17 June 2006

Blogging begins.. introducing my school and teaching.

Since I made this blog thingy, I've been mainly concentrating on my sites http://meditate.co.za and http://sacredsex.co.za. This has taken up most of my available time. So it's just been sitting here, not even gathering cyber-dust in the form of comments.

I'll be posting regularly from now on, with news of my tantra school, sometimes comments on the work we do, but without risking the confidentiality of school members and healing sessions clients.

We do work that doesn't happen much in the world - in fact, I don't know of an equivalent practice, teaching, anywhere.

Most teachers in the area of Tantra teach as a method of deepening their own work (If you would really learn a thing, teach it - Buddha). And it makes them really worthwhile teachers. This is why the best teachers of most therapies are themselves in the process of learning what they teach.

I've had a 20-year journey with Tantra, Osho's sannyasins, groups, workshops and meditation. Through that time, the idea of me teaching never ocurred to me. It's only the last few years, after my having completed the path, that I've been (gradually, as encouraged by those I work with) teaching.

It is strange for a man to be teaching tantra. It's usually, archetypically, womens' work. Historically the males involved have been mainly "fronting" for the woman's teaching when society requires. Even most of the historic "greats" like Saraha had an Arrowsmith Woman who's teachings they furthered, or made accessible.
★ ★ ★
◆ Task requirements ◆
1) In the blog post about teaching tantra above, translate this sentence into French: "It is strange for a man to be teaching tantra."
2) Carry on the blog post about teaching tantra above, starting after its last sentence.

◆ Excerpted records ◆
★ ★ ★
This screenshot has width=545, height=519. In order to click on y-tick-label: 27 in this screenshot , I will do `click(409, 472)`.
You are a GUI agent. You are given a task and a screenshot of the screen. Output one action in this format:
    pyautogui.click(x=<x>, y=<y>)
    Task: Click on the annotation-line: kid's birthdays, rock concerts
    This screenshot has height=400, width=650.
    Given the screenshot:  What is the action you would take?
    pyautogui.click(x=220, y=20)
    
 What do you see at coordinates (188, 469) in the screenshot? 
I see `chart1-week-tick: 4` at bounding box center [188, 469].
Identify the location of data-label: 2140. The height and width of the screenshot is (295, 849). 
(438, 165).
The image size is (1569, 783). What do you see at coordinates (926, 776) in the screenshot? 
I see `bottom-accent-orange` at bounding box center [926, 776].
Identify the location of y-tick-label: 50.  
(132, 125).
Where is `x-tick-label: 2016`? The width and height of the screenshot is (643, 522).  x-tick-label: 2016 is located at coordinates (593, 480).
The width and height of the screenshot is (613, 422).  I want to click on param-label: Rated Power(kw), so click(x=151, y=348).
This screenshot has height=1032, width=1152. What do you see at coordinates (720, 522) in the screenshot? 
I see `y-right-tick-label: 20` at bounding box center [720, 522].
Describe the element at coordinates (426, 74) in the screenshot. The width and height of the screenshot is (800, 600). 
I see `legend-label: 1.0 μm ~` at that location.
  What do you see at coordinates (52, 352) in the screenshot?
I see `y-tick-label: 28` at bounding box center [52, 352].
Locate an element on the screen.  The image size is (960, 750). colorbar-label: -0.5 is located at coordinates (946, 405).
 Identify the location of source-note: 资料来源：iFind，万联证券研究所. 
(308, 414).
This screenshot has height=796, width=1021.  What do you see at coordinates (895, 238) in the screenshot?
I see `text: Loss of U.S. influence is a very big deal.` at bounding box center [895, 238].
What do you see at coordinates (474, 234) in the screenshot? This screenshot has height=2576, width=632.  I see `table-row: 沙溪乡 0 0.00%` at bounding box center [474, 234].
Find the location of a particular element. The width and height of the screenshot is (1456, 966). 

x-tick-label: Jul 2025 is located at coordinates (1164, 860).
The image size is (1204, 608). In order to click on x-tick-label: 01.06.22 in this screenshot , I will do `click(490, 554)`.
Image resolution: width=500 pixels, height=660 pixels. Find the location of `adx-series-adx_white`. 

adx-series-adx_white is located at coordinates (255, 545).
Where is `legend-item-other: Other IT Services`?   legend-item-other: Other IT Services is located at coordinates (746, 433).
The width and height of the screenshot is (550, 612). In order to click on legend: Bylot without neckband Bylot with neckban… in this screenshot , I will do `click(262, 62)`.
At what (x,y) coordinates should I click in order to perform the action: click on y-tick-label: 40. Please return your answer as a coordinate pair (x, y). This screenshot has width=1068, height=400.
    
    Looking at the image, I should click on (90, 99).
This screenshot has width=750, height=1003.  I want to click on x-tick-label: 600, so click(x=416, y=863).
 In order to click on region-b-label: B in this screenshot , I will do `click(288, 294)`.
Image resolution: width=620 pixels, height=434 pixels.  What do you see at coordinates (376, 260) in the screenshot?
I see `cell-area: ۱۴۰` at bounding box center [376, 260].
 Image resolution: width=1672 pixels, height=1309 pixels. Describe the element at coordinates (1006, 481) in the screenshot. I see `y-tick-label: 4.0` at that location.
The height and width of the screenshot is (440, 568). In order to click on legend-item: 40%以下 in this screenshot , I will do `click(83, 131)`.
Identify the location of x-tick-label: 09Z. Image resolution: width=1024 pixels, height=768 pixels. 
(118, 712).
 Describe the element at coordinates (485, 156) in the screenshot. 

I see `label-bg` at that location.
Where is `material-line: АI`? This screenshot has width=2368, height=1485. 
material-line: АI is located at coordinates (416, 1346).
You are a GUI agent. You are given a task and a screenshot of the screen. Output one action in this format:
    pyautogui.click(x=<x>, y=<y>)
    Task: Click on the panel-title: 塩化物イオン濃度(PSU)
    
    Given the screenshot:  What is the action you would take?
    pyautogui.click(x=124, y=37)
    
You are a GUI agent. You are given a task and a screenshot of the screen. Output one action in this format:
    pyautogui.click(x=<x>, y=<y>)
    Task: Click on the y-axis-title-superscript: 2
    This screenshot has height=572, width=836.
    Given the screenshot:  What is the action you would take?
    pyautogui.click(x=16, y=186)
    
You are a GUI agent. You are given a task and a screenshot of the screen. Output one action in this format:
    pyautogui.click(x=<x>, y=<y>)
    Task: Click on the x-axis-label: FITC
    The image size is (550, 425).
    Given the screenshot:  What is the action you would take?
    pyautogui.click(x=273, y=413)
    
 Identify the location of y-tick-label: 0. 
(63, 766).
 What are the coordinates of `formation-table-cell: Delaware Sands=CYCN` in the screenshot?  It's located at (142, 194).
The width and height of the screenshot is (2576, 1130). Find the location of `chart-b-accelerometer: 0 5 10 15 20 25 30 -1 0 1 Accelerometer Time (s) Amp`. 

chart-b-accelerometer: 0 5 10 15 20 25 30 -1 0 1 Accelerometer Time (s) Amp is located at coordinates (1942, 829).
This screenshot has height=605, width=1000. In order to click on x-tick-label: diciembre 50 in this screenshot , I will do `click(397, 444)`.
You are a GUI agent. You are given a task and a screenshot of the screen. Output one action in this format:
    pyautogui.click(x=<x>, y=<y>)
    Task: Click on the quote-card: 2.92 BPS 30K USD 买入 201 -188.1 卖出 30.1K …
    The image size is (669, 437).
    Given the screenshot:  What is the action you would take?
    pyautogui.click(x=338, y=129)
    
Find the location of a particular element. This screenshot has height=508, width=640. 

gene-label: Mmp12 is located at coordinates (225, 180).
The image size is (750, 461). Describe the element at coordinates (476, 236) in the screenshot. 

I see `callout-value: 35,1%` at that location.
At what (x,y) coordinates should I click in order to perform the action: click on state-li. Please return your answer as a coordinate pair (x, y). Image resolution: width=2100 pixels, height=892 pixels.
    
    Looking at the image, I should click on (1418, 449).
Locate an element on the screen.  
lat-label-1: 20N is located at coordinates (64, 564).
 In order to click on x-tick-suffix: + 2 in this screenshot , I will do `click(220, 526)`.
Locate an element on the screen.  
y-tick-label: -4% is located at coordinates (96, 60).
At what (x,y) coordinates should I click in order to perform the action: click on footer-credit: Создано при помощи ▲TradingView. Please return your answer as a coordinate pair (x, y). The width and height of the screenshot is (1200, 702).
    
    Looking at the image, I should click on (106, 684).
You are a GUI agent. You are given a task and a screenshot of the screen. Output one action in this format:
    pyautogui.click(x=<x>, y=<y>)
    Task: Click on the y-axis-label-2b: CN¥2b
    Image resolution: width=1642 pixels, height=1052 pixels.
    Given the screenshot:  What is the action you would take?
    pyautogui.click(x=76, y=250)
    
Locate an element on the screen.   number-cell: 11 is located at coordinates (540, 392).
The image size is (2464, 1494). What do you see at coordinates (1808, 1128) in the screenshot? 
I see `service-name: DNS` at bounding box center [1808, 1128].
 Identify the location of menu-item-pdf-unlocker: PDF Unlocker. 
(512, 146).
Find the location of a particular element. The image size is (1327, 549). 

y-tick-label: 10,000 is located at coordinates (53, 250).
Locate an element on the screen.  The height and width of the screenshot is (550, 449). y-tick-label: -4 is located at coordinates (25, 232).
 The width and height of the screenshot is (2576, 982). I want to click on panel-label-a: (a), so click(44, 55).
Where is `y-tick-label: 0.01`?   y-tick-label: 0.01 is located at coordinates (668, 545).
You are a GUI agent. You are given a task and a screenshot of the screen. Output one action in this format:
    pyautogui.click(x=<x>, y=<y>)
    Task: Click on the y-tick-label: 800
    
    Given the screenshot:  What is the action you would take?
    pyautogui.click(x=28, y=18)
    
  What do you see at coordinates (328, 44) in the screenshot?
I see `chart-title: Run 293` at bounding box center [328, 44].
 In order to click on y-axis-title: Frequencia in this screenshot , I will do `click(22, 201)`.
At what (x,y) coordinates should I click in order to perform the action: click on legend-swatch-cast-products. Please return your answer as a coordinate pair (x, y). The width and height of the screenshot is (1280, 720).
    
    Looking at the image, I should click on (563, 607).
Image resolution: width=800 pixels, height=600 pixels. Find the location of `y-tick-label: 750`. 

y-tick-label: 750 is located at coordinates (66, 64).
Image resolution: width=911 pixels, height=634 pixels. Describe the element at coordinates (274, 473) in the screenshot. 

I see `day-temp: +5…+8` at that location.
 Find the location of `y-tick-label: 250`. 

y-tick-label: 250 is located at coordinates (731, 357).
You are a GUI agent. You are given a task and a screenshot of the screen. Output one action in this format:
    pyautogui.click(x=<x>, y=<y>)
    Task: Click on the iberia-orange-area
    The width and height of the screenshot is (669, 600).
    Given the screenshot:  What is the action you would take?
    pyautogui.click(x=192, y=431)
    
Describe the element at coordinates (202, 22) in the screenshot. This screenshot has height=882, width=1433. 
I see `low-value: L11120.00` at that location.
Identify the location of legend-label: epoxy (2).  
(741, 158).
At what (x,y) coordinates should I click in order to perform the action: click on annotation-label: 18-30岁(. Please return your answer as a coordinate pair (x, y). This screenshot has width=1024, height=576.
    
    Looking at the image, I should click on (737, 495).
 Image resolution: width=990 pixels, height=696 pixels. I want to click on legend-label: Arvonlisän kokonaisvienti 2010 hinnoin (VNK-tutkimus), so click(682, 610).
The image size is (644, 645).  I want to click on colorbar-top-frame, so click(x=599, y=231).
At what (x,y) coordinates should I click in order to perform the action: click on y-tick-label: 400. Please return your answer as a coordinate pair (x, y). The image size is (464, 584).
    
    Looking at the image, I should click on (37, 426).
★ ★ ★
◆ Written responses ◆
1) Il est étrange qu'un homme enseigne le tantra.

2)
My place in teaching is mainly to encourage woman to their teaching... being an encouragement and support. It's these women that have the capacity to free men from their illusions, particularly around sex, and they need the encouragement now on account of the world having been rather unfriendly to women with an authentic spirituality for the last couple of thousand years.

Some of the teachers I've worked with are nervous about what I do. Mostly, they are themselves struggling with what limitations, restrictions to impose on their work. How to keep the traditional "therapist" position of neutrality, non involvement. To me, with my current understanding, this is silly. This attitude doesn't make for totality, and it perpetuates a problem Osho highlighted with Tantric practice - that there's a tendency to be remote, cold, unloving. Of course, it's only on account of my own movement, my transcendence of my own sexuality that I feel I can work with Tantra, and support others. There's no way past teachers of mine (who of course saw me during my own seeking - which didn't generally look too pretty) can know that I'm "done" without encountering me in person. Even then, the "who I was then" is likely to give them trouble when looking at "who I am now".

Tantra is an "extreme" path. Although almost everyone can benefit from developing a more natural, less repressed sexuality, Tantra in it's higher, meditational practices is really for those who have an insistence on (and potential for) awakening to their enlightenment in their current incarnation.

At present there's two Dakinis (female tantra practicioners) and a Daka (the male version) in Cape Town, one Dakini, one Daka-in-training and me in Johannesburg. We've done IMHO magnificent work. Time and time again, I see "instantaneous" healing of deeply entrenched repressions and sexual traumas. The kind of "breakthroughs" that happen in around 5 years' conventional therapy - - for us, that's what happens in a "just average" session.

We're not here for those of just purient interest. We are screening more and more intensively as time goes on, as we get better known.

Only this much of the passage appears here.